# Help with info...  Is this a BSA Paratrooper?



## 3-speeder (May 25, 2020)

Hello all. A friend is interested in this military paratrooper bike. I thought it looked like a BSA but this is not in my wheelhouse. He got these pics from the owner and would like any info that he can get especially if it looks complete or original. These are the only pictures so far.
Any info is appreciated. Thank you in advance.
How bout it @Mercian ?
PS.  How about the value of it?


----------



## Mercian (May 26, 2020)

Hi @3-speeder

Yes, it's a second pattern BSA parabike, almost certainly 1943.  And like all of them it has good and bad points, which may, or may not, be important to the buyer.

I don't do valuations, sorry, too much grief in the past, but you can look up past sales on CABE to get an idea.

Good points on this bike : Original 2nd pattern frame, Original pedals, pedal arms with the correct slightly later extended boss, chainwheel.

Bad points: (read: expensive to find originals), wrong saddle, wrong front and rear brake callipers. Repainted (missing decals).

Unknowns: Can't see the handlebars, grips, T bar for loosening the handlebars. Unable to verify wheels and hubs are correct (though they look OK). Brake levers. Tires unlikely to be correct. Can't check general function, including the folding mechanisms.

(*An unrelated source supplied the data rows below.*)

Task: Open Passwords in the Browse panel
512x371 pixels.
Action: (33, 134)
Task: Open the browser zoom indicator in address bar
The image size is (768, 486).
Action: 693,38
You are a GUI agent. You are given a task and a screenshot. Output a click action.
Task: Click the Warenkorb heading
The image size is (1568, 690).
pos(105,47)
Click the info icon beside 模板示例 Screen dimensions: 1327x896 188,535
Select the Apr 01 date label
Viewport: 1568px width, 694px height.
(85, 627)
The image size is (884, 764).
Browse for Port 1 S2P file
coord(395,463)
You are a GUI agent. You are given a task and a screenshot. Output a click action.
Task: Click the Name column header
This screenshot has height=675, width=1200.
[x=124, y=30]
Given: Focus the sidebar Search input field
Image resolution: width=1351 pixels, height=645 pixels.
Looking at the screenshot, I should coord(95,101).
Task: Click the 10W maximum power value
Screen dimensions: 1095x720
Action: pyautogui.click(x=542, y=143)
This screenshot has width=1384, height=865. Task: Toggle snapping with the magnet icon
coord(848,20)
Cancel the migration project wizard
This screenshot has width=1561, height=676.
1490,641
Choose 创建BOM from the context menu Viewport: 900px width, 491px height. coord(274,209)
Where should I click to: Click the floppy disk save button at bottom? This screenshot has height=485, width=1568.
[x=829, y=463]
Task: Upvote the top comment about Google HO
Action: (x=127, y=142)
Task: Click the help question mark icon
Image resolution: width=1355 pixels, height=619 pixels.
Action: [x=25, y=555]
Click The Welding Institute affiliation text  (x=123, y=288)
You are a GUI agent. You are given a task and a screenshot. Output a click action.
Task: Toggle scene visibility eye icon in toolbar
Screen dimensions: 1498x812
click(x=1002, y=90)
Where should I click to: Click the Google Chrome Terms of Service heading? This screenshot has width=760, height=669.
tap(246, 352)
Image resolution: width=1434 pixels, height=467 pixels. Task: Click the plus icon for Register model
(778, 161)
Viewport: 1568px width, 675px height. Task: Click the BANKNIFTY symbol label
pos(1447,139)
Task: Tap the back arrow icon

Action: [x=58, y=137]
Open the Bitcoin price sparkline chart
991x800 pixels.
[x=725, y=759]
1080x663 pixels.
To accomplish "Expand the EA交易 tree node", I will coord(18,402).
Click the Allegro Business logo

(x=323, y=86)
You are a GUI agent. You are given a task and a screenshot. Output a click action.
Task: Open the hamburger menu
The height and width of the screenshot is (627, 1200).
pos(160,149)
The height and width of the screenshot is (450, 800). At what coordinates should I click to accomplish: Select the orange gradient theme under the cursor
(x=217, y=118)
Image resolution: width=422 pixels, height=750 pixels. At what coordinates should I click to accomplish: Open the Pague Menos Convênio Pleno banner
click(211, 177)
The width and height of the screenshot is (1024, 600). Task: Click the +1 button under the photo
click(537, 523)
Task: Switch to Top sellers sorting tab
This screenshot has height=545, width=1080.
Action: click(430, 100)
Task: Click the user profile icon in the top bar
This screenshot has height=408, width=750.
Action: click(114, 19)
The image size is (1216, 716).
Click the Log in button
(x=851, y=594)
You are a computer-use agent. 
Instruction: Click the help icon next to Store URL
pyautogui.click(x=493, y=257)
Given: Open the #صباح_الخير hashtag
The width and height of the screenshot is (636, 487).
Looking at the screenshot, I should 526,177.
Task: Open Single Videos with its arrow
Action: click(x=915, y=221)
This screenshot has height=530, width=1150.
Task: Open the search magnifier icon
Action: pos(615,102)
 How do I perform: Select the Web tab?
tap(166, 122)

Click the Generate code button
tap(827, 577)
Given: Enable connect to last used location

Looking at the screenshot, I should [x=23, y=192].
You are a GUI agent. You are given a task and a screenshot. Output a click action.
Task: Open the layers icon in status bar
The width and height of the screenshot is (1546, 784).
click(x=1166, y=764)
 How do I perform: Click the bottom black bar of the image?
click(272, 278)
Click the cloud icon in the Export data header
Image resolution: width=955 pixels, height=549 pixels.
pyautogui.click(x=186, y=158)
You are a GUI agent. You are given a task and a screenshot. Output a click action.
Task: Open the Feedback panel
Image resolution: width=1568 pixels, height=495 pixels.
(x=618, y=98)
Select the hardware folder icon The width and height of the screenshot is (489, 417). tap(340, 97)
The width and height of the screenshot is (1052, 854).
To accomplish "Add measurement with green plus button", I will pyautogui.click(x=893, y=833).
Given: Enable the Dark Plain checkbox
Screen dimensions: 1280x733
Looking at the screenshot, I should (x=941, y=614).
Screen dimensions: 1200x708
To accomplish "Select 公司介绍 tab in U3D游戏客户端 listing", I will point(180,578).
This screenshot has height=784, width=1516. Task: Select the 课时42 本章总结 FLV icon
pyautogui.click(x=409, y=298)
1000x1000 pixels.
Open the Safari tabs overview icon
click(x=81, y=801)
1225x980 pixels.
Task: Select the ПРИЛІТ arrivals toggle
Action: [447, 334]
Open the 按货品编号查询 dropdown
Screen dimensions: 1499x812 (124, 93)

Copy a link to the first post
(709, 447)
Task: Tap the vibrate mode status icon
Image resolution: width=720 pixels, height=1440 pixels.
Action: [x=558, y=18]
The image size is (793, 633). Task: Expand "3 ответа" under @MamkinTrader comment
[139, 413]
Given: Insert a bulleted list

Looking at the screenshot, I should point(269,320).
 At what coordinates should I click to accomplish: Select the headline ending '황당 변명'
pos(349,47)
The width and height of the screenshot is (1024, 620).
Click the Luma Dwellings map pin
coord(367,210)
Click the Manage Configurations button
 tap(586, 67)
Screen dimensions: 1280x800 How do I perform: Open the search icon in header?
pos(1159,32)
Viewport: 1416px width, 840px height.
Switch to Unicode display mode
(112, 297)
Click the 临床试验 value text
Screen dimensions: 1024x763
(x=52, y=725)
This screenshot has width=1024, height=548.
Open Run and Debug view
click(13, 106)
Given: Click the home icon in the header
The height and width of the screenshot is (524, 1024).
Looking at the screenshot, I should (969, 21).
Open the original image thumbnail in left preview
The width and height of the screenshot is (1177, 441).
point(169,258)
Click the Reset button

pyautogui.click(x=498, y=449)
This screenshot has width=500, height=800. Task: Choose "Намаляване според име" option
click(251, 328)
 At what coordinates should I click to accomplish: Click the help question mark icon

The Bergan frame strapped to the bike is also a good feature, and can be expensive. But these were also produced post war, impossible to tell from the photos.

Don't know what the metal thing clamped to the rear left frame is.

Overall, a good, average condition bike, which looks to be in usable condition as it is, with the advantage of the original pedals (often replaced), but other missing parts could cost several hundred dollars and some time to replace.

Best Regards,

Adrian


----------



## 3-speeder (May 26, 2020)

Thanks so much Adrian. I appreciate your expertise on this. I will pass along the info. Thanks again.


----------